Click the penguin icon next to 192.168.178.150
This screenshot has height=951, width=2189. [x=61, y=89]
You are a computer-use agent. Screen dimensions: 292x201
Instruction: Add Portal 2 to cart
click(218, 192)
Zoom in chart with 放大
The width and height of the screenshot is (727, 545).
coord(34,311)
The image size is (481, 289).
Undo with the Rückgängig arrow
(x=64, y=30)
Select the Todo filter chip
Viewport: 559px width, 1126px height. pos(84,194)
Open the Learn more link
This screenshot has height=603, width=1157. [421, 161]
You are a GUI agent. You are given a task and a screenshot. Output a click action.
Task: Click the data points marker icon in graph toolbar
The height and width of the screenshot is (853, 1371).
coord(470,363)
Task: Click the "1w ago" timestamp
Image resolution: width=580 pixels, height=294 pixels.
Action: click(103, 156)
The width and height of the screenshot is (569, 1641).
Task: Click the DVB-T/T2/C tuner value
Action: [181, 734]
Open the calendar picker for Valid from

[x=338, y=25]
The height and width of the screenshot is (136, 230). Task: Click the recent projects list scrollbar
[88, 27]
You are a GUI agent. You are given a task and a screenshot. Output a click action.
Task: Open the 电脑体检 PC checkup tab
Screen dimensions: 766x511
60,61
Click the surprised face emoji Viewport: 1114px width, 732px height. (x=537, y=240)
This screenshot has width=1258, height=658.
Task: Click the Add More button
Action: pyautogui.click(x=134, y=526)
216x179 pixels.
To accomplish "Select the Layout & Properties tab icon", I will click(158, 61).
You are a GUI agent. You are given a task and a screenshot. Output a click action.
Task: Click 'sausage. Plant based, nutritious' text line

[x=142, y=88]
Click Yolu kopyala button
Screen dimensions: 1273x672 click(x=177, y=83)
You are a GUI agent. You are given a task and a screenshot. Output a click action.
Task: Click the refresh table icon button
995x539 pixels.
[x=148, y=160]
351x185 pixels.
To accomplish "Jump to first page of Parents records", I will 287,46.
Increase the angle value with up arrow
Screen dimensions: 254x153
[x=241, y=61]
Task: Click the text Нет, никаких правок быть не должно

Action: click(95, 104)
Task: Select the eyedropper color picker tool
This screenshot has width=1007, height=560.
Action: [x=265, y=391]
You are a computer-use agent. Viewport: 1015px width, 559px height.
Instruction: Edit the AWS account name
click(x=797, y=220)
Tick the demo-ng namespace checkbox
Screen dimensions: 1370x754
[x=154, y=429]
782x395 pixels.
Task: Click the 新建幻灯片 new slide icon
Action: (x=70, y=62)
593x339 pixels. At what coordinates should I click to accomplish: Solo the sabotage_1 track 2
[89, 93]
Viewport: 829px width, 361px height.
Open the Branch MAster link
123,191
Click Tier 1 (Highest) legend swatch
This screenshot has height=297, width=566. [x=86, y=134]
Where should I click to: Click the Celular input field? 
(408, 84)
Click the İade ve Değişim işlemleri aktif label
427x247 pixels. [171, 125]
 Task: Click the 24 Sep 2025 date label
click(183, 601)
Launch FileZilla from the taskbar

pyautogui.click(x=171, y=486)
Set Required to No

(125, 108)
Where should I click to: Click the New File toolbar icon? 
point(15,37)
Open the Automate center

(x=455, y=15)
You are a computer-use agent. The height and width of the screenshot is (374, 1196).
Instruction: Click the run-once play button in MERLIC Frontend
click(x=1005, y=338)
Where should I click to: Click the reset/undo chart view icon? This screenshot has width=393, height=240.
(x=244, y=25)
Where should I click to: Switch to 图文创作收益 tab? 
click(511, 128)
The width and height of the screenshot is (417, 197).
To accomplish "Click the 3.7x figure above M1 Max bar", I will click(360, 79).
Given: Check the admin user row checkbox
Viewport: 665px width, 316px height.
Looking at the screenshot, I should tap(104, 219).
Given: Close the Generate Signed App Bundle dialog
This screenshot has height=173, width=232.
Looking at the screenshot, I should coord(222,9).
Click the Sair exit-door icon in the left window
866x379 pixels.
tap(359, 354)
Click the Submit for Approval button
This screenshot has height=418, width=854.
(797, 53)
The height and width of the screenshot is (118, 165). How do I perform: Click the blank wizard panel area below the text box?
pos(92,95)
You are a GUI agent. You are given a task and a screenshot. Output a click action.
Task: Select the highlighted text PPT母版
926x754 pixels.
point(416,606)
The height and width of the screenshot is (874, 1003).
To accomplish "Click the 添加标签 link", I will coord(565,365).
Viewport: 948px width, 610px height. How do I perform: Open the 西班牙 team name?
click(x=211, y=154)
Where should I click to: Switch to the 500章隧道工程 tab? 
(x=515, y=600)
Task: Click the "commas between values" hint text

########

:: TASK ::
Your task is to transcribe, with no changes, only the lines of the listing above that lie between the line holding "995x539 pixels." and the line holding "You are a computer-use agent. Viewport: 1015px", inclusive.

:: ANSWER BOX ::
995x539 pixels.
[x=148, y=160]
351x185 pixels.
To accomplish "Jump to first page of Parents records", I will 287,46.
Increase the angle value with up arrow
Screen dimensions: 254x153
[x=241, y=61]
Task: Click the text Нет, никаких правок быть не должно

Action: click(95, 104)
Task: Select the eyedropper color picker tool
This screenshot has width=1007, height=560.
Action: [x=265, y=391]
You are a computer-use agent. Viewport: 1015px width, 559px height.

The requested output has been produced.